When the client’s conduct is insulting. How much of it do you have to take?
March 20, 2012 § 3 Comments
I was having dinner with a colleague several weeks ago, and we were talking about a situation that had recently happened to her that I know happens to many of us. One day she was contacted by a State District Attorney’s office from one of the states in the U.S. They asked her to help with her expertise as a linguist and interpreter during a criminal trial. Because the trial was taking place in a different state from where she lived, it was agreed that the DA’s office would mail her a video of a police interview that apparently had been poorly interpreted. My colleague agreed, the conversation ended, and she hung up.
As the weeks went by, she did not hear from them and she got busy with other work. Finally, one day out of the blue she got an e-mail telling her that the video had been mailed and she should receive it in a couple of days. Again, after a waiting period that was quite lengthier than two days, the video arrived. My colleague opened the envelope and there was a video with no enclosure letter or any way to know what she was expected to do. She contacted this DA’s office and as a result she got an e-mail telling her what the interpreter on the video had done wrong. As soon as my colleague realized who the interpreter was, she knew the rendition would be less than satisfactory as this person has a “reputation” that transcends borders. However, everything that the Spanish- speaking paralegal at the DA’s office pointed out as serious mistakes seemed irrelevant in my colleague’s expert opinion.
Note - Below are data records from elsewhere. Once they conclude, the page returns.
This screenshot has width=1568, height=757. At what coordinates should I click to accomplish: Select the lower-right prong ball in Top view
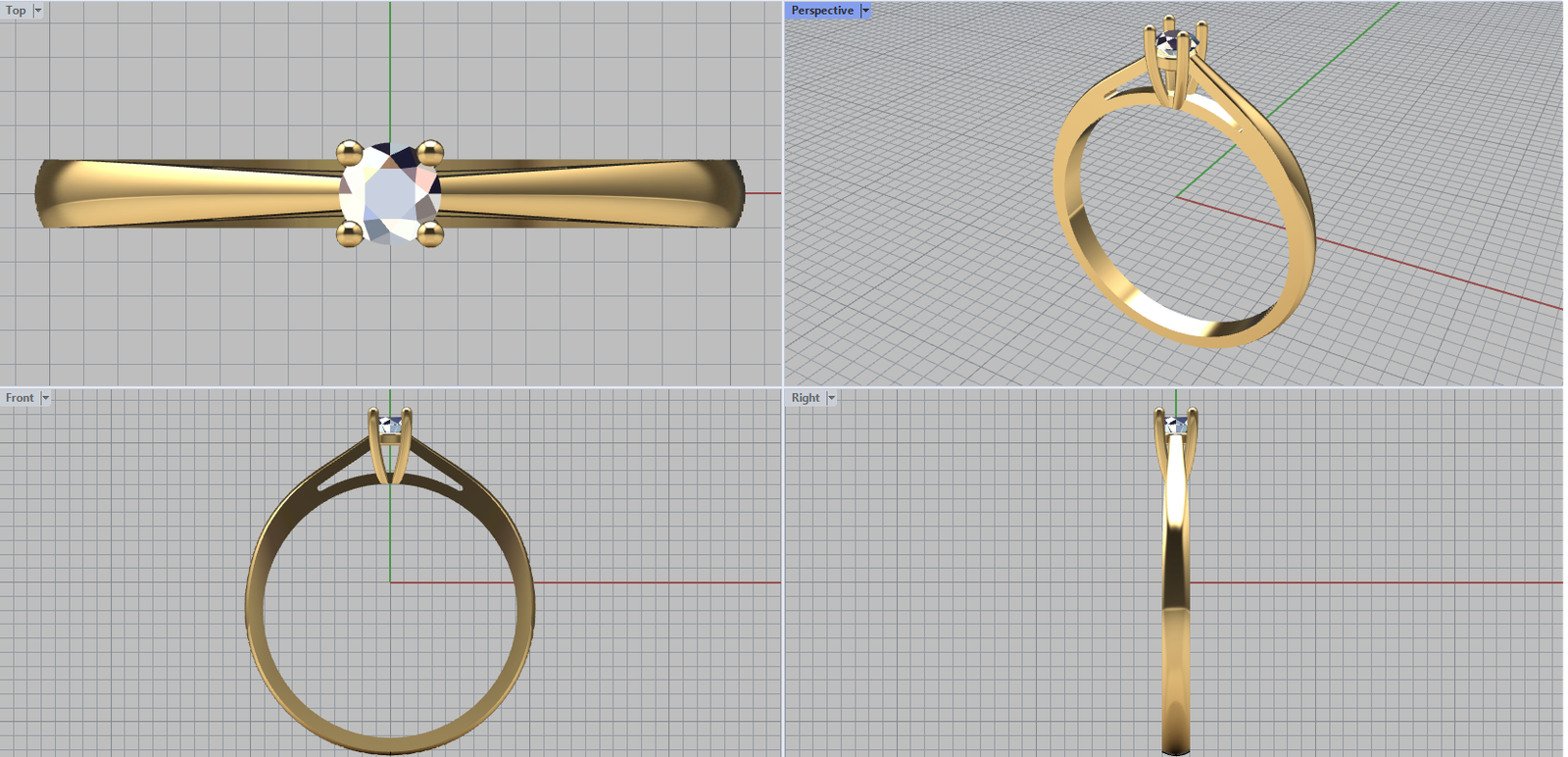point(430,233)
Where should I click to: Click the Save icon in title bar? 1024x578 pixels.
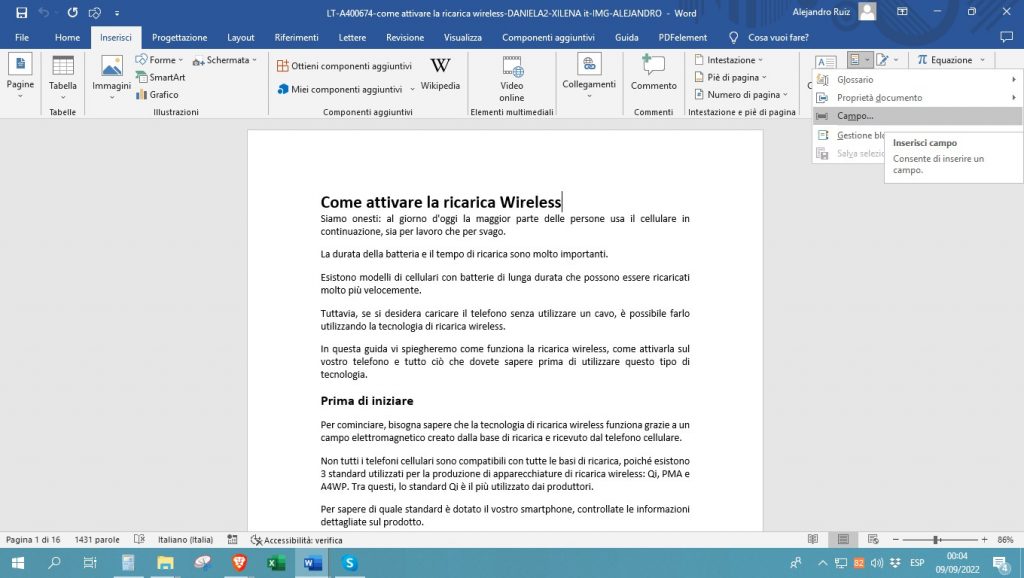point(21,13)
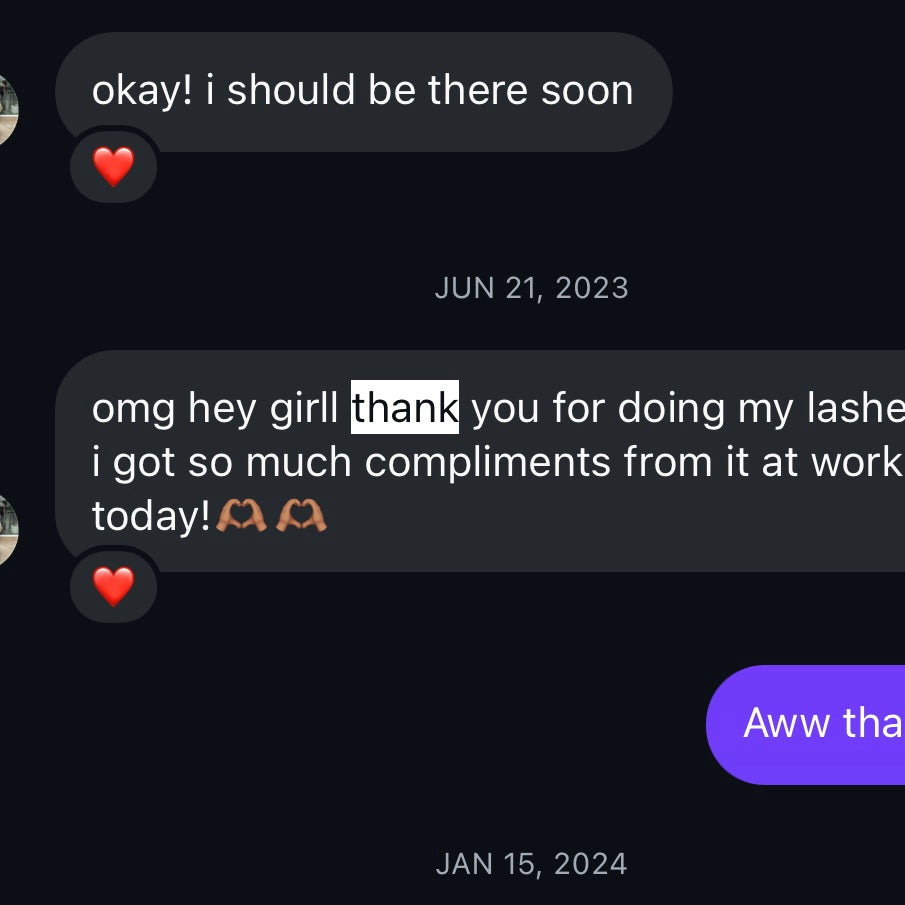
Task: Click the word "today!" in the message
Action: pos(151,517)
Because of these irregularities she decided to e-mail the assistant DA to ask him what it was that they wanted her to do and to remind them of her fee. In other words, she did not want them to spend money for something that was probably unnecessary. The attorney answered back asking her to only listen to the relevant parts, and to listen only once to avoid a “hefty” bill. He then informed her that they wanted her to testify as an interpreter, not an expert, and that for this reason they believed that it was not necessary to pay her as an expert. Moreover, to add insult to injury, the attorney told her that they would subpoena her so that she had to appear in court at her own expense, this way avoiding payment of travel expenses.
Obviously, after taking a deep breath, and reacting in a way more civilized way than I would, she “suggested” they should look for another person within their state who would be willing to do that. She politely explained that she would not even watch the video, as this would generate “unnecessary expenses” to the DA’s office, and she sent them off, hopefully forever. Does the story sound familiar to many of you? It amazes me how such a specialized taskforce as the District Attorney’s office can be so ignorant about interpretation. The story reminded me of the reasons why I tend to stay away from court cases at the state level, as my patience is almost exhausted after all these years. I would like to hear what you have to say about this situation, and how you have handled similar scenarios when they have happened to you.